I woke up from a bad dream this morning that Monkey was lost.

As I was waking, I was already issuing the Amber Alert in my head, and the security at the ice skating rink was already in motion. Right after waking, I continued the dream to its happy ending: Monkey running toward me through the crowds at the rink, crying, saying, “Mommy, you were lost.”

This, as parents, as mothers, is one of our greatest fears, isn’t it?

I know that I live in heart-constricting, breath-stopping agony of losing another child. I don’t know that Gabriel’s death makes me more sensitive — I don’t think so. I think these little people we have in our lives carry our hearts with them. At the stage at which Monkey and Bun are, they carry them unknowingly, unwittingly. They haven’t learned (despite the hyperbole of her language — wonder where she gets that — Monkey, even, has not learned) how fragile a heart is, and how careful one needs to be with another’s heart.

Children don’t know about this given heart, until later in their lives.

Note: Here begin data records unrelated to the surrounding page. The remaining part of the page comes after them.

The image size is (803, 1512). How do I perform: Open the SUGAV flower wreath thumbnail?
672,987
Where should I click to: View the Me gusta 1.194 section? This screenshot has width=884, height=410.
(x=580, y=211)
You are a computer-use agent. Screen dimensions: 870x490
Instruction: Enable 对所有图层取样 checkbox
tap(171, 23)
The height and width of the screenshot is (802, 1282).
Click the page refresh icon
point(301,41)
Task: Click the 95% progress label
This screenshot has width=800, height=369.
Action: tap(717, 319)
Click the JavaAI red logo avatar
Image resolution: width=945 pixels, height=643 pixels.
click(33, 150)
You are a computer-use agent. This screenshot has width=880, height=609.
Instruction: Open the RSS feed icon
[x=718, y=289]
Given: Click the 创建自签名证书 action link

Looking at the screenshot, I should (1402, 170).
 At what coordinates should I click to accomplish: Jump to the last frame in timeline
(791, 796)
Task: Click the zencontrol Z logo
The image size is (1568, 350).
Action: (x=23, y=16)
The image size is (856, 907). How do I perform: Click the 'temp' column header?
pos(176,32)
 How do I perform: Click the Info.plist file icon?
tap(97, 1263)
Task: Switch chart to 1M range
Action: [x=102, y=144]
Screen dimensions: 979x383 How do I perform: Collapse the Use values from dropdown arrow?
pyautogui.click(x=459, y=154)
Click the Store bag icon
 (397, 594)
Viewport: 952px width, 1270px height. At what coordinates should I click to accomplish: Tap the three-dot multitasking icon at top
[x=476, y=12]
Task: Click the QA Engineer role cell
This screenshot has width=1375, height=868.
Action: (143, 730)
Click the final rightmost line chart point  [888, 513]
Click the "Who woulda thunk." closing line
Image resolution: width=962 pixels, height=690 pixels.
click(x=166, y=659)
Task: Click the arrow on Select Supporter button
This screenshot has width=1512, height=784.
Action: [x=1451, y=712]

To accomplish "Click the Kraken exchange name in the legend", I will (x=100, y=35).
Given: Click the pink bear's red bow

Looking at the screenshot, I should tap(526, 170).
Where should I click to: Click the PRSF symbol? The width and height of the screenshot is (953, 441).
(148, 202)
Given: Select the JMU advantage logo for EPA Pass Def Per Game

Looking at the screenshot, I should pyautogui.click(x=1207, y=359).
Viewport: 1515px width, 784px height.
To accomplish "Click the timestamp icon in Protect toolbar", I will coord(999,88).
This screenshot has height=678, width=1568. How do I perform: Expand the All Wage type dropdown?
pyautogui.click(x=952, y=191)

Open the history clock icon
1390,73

It’s not as if we parents, we moms, mean to give our hearts away. It’s just something that happens when you have a kid. Whether you lose your heart in your pregnancy, or at the moment your newborn comes into light, is placed in your arms, or if it happens later, months down the line, years even. Suddenly you realize your love in all its infinite wonder has been placed into these bodies, that part of your heart goes with them everywhere.

I was in love with Gabriel from the moment I knew I was pregnant. As with Monkey and Bun, part of my love for my babies was love for my husband, love for growing our love. Gabriel’s heart was my heart, and my husband’s heart.

I hope you can only imagine how it felt when his stops. (I don’t encourage such an exercise.)

Given my own tendency toward… um, let’s call it mental instability (I have been diagnosed more than once with Generalized Anxiety Disorder with a generous side helping of Catastrophic Thinking) I consider it a wonder that I leave the house, let alone with my children. I have been in imaginary car crashes; my children have disappeared in public; I have saved Bun from certain death by throwing myself in front of cars. (Bun’s a runner. I am thinking of changing her nickname to Wild Child, the way she is acting lately. I literally have nightmarish visions of her darting away from me in parking lots or into streets that freeze my blood with fear.)

While I think losing a child makes one uniquely sensitive to the experience of losing a child, I don’t think it makes one more (or less) fearful of losing a child. I hope that none of you dwell on this, but I wonder that it is not in the backs of your minds. Our love, our fear, our hope and dreaming, our nightmares — how would one go about separating all of this? It is all, in its way, all-encompassing, all-consuming.

As much as we want to protect our children, I think we want them to protect us, too. This I may feel more than other parents: I am dependent on my girls to never, ever let me feel the pain that I have already felt once. I need Bun to learn not to run away from Mommy in public or outside. I need Monkey to be careful of who she befriends in restaurants.

One of the best ways I ever heard this summed up was like this. A father I know (The Ex’s father, as a matter of fact) said to me, “I was never afraid of heights. Then I had children.”

Or maybe these are the intrusive thoughts that mothers of dead babies have. Along with questions like, do I love my dead baby less because of live babies? And, how could I ever forget?

Or maybe I am alone.

I know this: that it is vitally important to me my children bury me (not soon! like, how about in 40 years? That’s doable). That the natural order hold in that fashion. That they protect my heart until they don’t have to any longer.

In the meantime, I will protect theirs, protect them (as best I can — maybe by asking them not to jump without me). Because it protects that part of my heart that is most important.